L’ oro e l’ argento venivano utilizzati dagli antichi egizi perché credevano rendessero immortali; ingredienti alimentari che trasformavano le pietanze in piatti votivi creati a scopo sacro per i popoli dell’estremo oriente. Dai nativi americani erano considerati elementi che aggiunti ai cibi davano la possibilità di sollevarsi da terra… presso molte antiche civiltà all’utilizzo dell’oro e dell’argento come ingredienti alimentari veniva attribuita la possibilità di avvicinare quanto più possibile l’uomo alla divinità ed ai suoi poteri.
Nell’ Europa rinascimentale i preziosi metalli iniziano a perdere il loro significato sacro e magico e a fare la loro apparizione su tavole e banchetti come elemento decorativo in grado di impreziosire e dare lustro a cibi e bevande.

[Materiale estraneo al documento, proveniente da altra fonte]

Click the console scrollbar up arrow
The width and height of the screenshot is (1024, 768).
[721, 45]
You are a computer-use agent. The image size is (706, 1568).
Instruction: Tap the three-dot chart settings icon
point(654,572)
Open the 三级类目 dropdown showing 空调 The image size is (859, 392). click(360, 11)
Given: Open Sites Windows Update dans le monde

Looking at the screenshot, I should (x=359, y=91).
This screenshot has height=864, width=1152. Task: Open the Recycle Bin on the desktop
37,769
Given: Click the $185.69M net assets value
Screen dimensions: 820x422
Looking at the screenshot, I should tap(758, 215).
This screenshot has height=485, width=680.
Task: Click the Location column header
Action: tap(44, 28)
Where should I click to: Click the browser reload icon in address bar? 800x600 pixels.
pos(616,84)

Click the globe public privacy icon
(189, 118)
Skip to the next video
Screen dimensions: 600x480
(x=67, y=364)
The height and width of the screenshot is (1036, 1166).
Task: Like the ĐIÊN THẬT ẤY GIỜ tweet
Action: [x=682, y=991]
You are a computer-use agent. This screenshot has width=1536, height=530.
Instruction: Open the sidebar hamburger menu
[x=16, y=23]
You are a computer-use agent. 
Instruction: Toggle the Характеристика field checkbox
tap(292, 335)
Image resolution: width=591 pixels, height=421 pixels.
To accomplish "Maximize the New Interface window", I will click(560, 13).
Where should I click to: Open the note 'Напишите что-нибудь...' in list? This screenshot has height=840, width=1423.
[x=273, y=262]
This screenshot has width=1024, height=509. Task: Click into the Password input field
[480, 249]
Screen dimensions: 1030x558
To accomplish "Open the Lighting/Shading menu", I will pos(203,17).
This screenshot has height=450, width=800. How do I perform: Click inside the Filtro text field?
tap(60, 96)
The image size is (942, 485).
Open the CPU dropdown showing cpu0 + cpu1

La grande versatilità sia dell’oro che dell’argento infatti, sottoposti a particolari lavorazioni e trattamenti, li ha resi particolarmente adatti per decorare i cibi e le bevande delle occasioni più importanti.
Assolutamente commestibili, non hanno in pratica alcuna reattività e quindi non alterano i sapori dei piatti su cui vengono cosparsi; non presentano controindicazioni per la salute, anzi, c’è chi gli attribuisce proprietà salutari per il cuore ed i reumatismi.
Sia oro che argento sono disponibili in diversi formati: polvere, briciole, fiocchi e foglie, ognuno dei quali ideale per soddisfare una diversa esigenza decorativa, ma tutti studiati per garantire e permettere a chef, maestri pasticceri, enologi e barman di ottenere un risultato estetico emozionante e senza eguali.